==== Records for this task ====
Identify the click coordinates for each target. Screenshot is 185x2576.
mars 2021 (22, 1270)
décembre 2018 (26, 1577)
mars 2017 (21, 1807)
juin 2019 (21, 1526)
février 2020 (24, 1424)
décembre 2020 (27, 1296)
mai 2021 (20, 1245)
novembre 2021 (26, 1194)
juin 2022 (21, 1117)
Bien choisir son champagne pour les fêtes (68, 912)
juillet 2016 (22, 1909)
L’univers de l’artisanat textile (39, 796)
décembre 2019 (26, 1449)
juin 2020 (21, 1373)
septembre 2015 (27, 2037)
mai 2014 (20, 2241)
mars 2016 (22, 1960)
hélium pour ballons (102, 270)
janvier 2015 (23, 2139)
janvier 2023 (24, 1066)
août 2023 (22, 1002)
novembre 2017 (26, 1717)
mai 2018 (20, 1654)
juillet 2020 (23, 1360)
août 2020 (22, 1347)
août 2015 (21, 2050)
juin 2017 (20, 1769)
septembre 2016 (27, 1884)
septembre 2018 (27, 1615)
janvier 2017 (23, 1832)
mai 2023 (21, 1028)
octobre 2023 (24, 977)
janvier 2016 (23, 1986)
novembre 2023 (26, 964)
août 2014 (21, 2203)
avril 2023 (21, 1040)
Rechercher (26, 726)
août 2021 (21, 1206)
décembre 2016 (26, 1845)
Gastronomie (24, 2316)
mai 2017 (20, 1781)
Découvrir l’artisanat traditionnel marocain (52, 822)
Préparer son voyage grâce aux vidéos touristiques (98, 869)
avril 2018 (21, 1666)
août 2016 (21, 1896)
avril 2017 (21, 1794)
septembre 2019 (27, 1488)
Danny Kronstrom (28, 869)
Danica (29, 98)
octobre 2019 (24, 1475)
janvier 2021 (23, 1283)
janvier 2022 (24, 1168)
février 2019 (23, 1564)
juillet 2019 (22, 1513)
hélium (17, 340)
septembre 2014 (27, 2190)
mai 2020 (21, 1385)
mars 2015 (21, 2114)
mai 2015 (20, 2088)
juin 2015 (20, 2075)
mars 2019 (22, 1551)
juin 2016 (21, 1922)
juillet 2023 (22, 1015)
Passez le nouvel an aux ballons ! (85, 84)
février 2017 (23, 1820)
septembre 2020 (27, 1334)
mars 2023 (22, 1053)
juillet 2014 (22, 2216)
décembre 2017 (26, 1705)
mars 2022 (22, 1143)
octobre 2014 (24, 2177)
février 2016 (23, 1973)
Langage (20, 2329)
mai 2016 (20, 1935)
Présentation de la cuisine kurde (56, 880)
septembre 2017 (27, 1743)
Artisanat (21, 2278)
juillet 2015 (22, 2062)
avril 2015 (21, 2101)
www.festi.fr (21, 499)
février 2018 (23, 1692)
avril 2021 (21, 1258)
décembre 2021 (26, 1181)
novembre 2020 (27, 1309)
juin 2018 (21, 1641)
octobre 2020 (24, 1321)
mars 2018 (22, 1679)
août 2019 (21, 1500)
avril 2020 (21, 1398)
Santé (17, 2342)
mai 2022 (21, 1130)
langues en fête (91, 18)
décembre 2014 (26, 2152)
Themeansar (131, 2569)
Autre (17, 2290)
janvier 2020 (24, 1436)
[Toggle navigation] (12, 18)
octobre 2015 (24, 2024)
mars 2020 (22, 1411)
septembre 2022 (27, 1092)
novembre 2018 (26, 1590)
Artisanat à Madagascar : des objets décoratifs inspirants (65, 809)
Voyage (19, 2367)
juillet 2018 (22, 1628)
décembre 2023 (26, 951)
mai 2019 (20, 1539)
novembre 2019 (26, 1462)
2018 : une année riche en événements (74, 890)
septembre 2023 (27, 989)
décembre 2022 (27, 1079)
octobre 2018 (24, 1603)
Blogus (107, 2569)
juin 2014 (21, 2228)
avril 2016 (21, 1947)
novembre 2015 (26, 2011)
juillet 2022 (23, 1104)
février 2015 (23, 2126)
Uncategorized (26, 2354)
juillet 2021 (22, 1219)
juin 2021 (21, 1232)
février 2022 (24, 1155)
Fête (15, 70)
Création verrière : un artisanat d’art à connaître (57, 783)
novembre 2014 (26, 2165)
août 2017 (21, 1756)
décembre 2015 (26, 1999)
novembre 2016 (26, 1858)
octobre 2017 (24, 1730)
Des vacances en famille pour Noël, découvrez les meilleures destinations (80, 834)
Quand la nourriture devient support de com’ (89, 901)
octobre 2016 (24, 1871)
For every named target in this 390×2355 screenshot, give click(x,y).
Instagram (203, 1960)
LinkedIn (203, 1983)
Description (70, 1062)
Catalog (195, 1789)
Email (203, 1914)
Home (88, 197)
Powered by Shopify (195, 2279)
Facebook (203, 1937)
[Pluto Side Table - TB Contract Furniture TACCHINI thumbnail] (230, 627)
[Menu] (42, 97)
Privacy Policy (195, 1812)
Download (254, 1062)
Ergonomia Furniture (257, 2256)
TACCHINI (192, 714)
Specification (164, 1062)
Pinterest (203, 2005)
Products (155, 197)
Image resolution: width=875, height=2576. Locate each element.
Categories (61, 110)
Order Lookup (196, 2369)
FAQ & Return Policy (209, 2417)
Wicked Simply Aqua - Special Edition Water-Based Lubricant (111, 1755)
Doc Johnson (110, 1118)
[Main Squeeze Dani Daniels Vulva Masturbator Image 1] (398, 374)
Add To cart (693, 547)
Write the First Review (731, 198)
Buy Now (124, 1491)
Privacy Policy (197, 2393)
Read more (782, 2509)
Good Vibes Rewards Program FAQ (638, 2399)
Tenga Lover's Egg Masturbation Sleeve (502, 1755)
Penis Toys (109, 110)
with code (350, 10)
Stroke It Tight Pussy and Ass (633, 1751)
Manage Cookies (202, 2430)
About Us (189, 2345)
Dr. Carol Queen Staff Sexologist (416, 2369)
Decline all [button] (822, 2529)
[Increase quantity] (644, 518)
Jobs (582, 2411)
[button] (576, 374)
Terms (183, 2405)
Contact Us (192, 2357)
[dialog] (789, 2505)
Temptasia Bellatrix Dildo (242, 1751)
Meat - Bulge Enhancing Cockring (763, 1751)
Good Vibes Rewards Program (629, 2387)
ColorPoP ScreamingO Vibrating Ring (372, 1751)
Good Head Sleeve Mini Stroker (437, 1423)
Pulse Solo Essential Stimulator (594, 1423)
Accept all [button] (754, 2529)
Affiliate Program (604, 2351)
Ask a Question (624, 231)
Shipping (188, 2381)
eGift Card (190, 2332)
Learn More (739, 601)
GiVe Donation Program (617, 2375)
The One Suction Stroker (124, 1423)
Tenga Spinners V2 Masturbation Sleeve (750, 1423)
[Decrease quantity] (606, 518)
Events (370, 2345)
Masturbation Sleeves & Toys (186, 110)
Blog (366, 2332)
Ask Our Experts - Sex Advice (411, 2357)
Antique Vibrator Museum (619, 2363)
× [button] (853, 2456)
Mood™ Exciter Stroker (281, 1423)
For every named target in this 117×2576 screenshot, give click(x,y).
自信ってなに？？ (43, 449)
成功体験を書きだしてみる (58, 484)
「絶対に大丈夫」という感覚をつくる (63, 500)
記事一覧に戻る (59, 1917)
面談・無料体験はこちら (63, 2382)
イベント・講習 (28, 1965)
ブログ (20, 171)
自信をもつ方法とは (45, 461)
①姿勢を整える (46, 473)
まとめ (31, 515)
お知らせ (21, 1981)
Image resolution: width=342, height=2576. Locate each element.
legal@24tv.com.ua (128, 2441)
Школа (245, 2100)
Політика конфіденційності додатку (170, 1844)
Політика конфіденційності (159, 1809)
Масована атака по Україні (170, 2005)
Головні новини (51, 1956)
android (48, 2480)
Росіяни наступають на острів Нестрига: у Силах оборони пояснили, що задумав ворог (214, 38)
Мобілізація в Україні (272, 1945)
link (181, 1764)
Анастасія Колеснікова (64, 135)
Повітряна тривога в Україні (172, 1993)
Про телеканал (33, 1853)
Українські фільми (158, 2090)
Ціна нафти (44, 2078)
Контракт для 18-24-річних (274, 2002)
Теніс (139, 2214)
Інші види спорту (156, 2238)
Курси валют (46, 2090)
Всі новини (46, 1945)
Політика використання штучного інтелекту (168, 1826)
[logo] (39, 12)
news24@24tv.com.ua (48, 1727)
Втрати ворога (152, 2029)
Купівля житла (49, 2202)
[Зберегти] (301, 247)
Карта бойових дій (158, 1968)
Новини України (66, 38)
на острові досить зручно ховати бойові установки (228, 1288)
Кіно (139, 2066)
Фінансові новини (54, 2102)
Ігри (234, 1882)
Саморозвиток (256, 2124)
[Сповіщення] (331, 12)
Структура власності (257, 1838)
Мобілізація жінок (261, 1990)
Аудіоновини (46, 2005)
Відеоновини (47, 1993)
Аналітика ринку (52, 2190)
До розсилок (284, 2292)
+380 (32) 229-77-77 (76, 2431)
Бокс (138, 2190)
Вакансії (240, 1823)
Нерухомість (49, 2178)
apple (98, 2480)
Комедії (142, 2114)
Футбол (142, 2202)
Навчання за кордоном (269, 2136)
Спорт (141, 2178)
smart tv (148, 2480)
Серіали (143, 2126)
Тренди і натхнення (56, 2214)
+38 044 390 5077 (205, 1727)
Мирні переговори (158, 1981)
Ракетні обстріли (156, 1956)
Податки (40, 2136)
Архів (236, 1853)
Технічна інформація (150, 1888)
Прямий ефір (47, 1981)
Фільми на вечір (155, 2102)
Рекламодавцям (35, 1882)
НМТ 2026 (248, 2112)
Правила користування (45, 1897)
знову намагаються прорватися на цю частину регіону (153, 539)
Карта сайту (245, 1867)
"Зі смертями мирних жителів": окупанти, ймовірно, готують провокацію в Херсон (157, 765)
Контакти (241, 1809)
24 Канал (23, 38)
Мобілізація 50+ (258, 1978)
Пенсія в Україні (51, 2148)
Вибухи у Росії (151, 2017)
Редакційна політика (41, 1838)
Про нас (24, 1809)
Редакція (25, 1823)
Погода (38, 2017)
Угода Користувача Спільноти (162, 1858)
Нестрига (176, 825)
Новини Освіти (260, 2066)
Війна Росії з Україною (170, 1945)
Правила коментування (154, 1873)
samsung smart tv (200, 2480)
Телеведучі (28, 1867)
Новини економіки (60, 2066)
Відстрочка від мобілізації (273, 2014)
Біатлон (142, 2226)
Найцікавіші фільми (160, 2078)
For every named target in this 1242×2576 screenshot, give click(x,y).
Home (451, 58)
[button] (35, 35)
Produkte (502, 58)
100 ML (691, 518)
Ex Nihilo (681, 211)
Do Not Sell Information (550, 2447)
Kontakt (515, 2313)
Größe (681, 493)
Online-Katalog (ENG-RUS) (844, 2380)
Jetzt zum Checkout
====
Out of the data above, set down the lines from the one with "Gastronomie (24, 2316)" to the one with "janvier 2020 (24, 1436)", both included, exactly as written and with no additions.

Gastronomie (24, 2316)
mai 2017 (20, 1781)
Découvrir l’artisanat traditionnel marocain (52, 822)
Préparer son voyage grâce aux vidéos touristiques (98, 869)
avril 2018 (21, 1666)
août 2016 (21, 1896)
avril 2017 (21, 1794)
septembre 2019 (27, 1488)
Danny Kronstrom (28, 869)
Danica (29, 98)
octobre 2019 (24, 1475)
janvier 2021 (23, 1283)
janvier 2022 (24, 1168)
février 2019 (23, 1564)
juillet 2019 (22, 1513)
hélium (17, 340)
septembre 2014 (27, 2190)
mai 2020 (21, 1385)
mars 2015 (21, 2114)
mai 2015 (20, 2088)
juin 2015 (20, 2075)
mars 2019 (22, 1551)
juin 2016 (21, 1922)
juillet 2023 (22, 1015)
Passez le nouvel an aux ballons ! (85, 84)
février 2017 (23, 1820)
septembre 2020 (27, 1334)
mars 2023 (22, 1053)
juillet 2014 (22, 2216)
décembre 2017 (26, 1705)
mars 2022 (22, 1143)
octobre 2014 (24, 2177)
février 2016 (23, 1973)
Langage (20, 2329)
mai 2016 (20, 1935)
Présentation de la cuisine kurde (56, 880)
septembre 2017 (27, 1743)
Artisanat (21, 2278)
juillet 2015 (22, 2062)
avril 2015 (21, 2101)
www.festi.fr (21, 499)
février 2018 (23, 1692)
avril 2021 (21, 1258)
décembre 2021 (26, 1181)
novembre 2020 (27, 1309)
juin 2018 (21, 1641)
octobre 2020 (24, 1321)
mars 2018 (22, 1679)
août 2019 (21, 1500)
avril 2020 (21, 1398)
Santé (17, 2342)
mai 2022 (21, 1130)
langues en fête (91, 18)
décembre 2014 (26, 2152)
Themeansar (131, 2569)
Autre (17, 2290)
janvier 2020 (24, 1436)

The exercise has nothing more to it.